A stable counting operation can be performed over a long period of time without being affected by variations in light amount.

[Brief explanation of the drawing]

Fig. 1 is an explanatory diagram showing one embodiment of the present invention, Fig. 2 is a signal waveform diagram showing the voltage applied to each electrode provided in the electron detection section of Fig. 1, and Fig. 3 is a light intensity versus light source wavelength. FIGS. 4 and 5 are explanatory diagrams showing other embodiments of the present invention, and FIGS. 6 and 7 show embodiments in which the light amount sensor or sample stage of the present invention is movable.
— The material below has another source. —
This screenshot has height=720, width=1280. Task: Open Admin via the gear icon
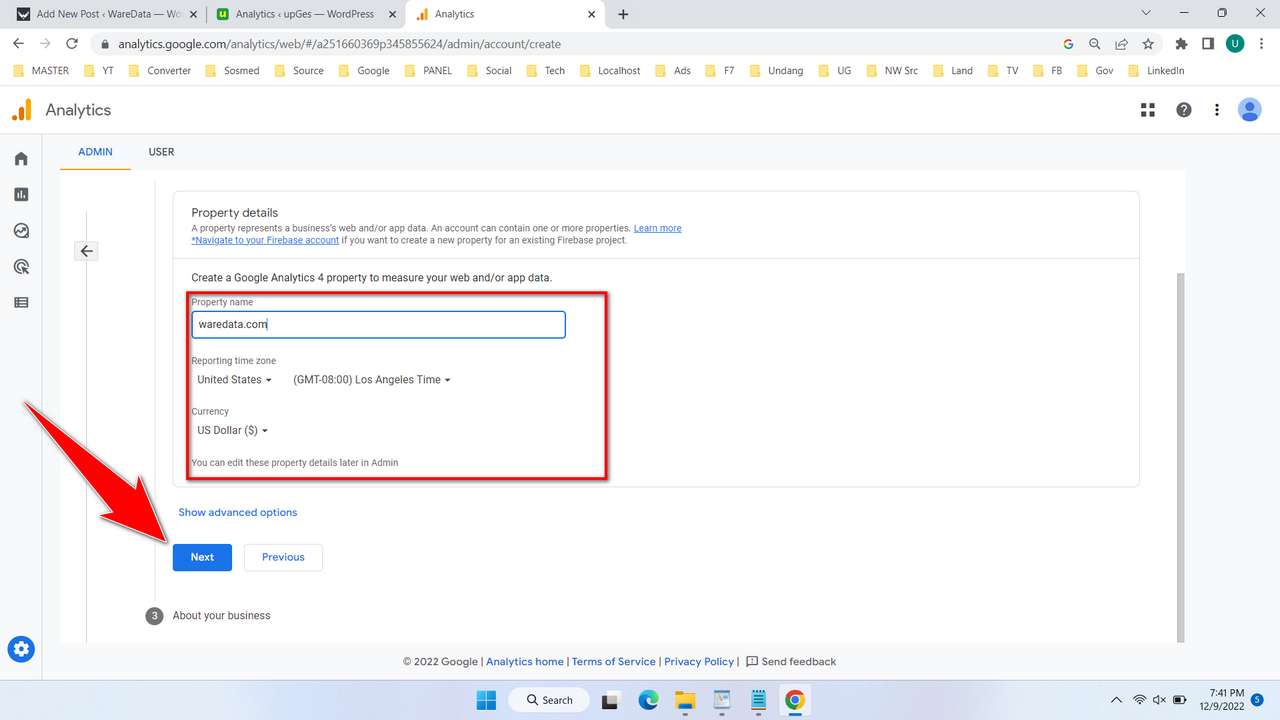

FIG. 8 is a graph showing conventional measurement results of the number of electrons with respect to wavelength due to variations in light intensity. 1...Electronic detection unit, 2...Detection window, 3...Case, 4
... Anode ring, 5... First grid electrode, 6... Second grid electrode, 7... Light source device, 8... Light source, 9... Monochromator, 10, 11... Slit, 12... Sample, 13
...sample stage, 15, 15a, 15b...light receiving element, 1
6... Light quantity measuring means, 18... Amplifier, 20... First pulse generator, 22... Second pulse generator, 23... High voltage power supply, 24... Counting means, 26... Arithmetic means, 28
...display means, 30...optical fiber.

Claims (1)

[Claims] 1. In an electronic counting device that irradiates a sample with light and introduces electrons emitted from the sample into an electron detection section to count the number of electrons, the amount of light irradiated onto the sample a light amount detection means for detecting the amount of light; a correction coefficient calculation means for calculating a correction coefficient based on the initial state light amount detected by the light amount detection means and the light amount at the time of measurement; and a correction coefficient calculation means for calculating the number of electrons based on the correction coefficient. An electronic counting device characterized by comprising a correction means for correcting numerical values.